In a not too distant future, the world has been ravaged. Facing extinction after a global collapse, a corporation swoops in to save the day. Now if you want to live, you work for the company. If you cannot perform your duties, you have nothing. They control all, they see all, they hear all. The Autonomy is a collective of business people who have saved the world and enslaved the planet. Creating a further divide between the rich and the poor, the elites live a life pampered and oblivious, preparing to continue the lifestyle. The other 90% of the world live in horrid conditions, those who can work often work double or triple shifts. Families live in one room hovels, if they are lucky. Those who aren’t as lucky may live in a one room hovel with 4 other families.  The corporations run everything, they even name the children. The air is dirty and the food is Skaatch, made up of jellyfish and insects. Life is hard and many people spend any free time forgetting about what is around them by entering the sims through their mandated iNet glasses.  Many depend on the Faith to get them through the day. They log in and rack up their a points, telling themselves today’s hardships will earn them rewards in the afterlife.  

Not everyone can accept this life forced onto them. Slaving for the Autonomy and ignoring through the Faith and other sims, cannot blind them from the unfairness and the horrors of the world. You cannot have dictatorship without rebellion, and this rebellion has arrived. The Dish will fight to free the world; it will bring war to The Autonomy.

The author has created a world that could be; a dystopian 1984, that I found myself easily able to accept.  The creation of the world is clear and fully saturated. It is easy to picture the characters and their surroundings. The characters are rich and developed and I found myself heavily immersed in their well being. Balmoral captured my attention easily from her birth, to her first adventures in iNet. She intuitively understands the iNet and can do things with it as a small child, that others didn’t know could be done. A child of sector 2, she was raised with nothing and went to work young. She is smart and has a desire to know what’s happening around her.

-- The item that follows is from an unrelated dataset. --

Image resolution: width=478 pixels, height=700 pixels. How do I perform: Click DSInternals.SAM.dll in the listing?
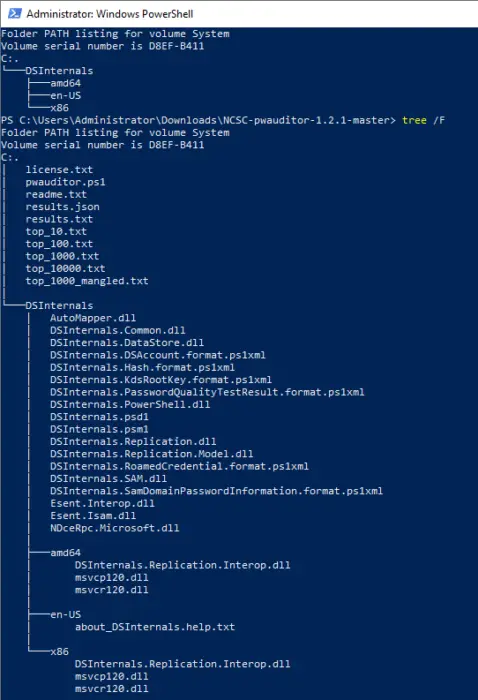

Tristram and Pasco, twin sons whose elite father was killed by the Dish, are fascinating characters we also watch from birth. The brothers, very different from each other as children, have grown into interesting characters. Tristram is working for his uncle, who is the head of Securicom and essentially The Autonomy. Pasco is a gambler and didn’t take the harder turn his brother did after losing their father.  It was easy to understand how they became who they were and feel for each brother. Their personalities and plights were well developed and fascinating.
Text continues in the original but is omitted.